Cowswap Introduction
The first decentralized trading protocol based on limit orders on BSC
Cowswap is the first decentralized trading protocol based on limit orders on BSC. For a long time, AMM occupies the main volume of DEX, but all trades are market price orders, and there is no limit order, so we effectively combine AMM and limit order, so that users can conveniently use limit orders to complete their transaction.
Unlike traditional matching-based exchange, Cowswap does not have a separate matching engine but is based on a trading-driven process. The order placement process does not involve the matching but directly publishes the order to the contract on the chain. At this time, the order will be matched in order from low to high to complete the trade.
The trading process runs from lowest to highest price, regardless of when users place the order.
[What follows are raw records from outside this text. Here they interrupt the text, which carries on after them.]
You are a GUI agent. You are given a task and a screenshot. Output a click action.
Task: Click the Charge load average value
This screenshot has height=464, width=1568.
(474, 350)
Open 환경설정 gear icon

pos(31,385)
After the user places an order, the user's order is NFTed, which represents the position the user has. The user can cancel the order or reduce/increase the order limit at any time, or transfer his position to others.
All orders with the same price will form an order pool, and the order owners in the order pool will allocate traded amount in proportion to the order quota.
For example, User A sells 1ETH at 3000USDT/ETH, user B sells 3ETH at 3000USDT/ETH, after A and B complete the order, user C buys 6000USDT of ETH at 3000USDT/ETH; that is, when A gets a turnover of 1500USDT, B gets a turnover of 4500USDT.
A single transaction will charge 0.2% of fee as the protocol fee, and the order owner in the order pool will allocate 50% of the protocol fee in proportion to the order amount.
Since the real-time order of the chain cannot be compared with traditional exchanges, to ensure sufficient liquidity, we combine the liquidity of AMM and limit orders to achieve better trading. We created Cowswap Router to complete this function. Similar to Uniswap Router, Cowswap implements and optimizes Uniswap Router and completes transactions on it. When performing a swap transaction, Cowswap will first check whether there is a cheaper limit price and if so, it will give priority to completing the transaction on the limit order agreement; if there is no suitable limit order, it will be completed directly on AMM; if the transaction amount is greater than the limit order limit, the limit order transaction will be completed first, and the remaining limit will be completed on AMM.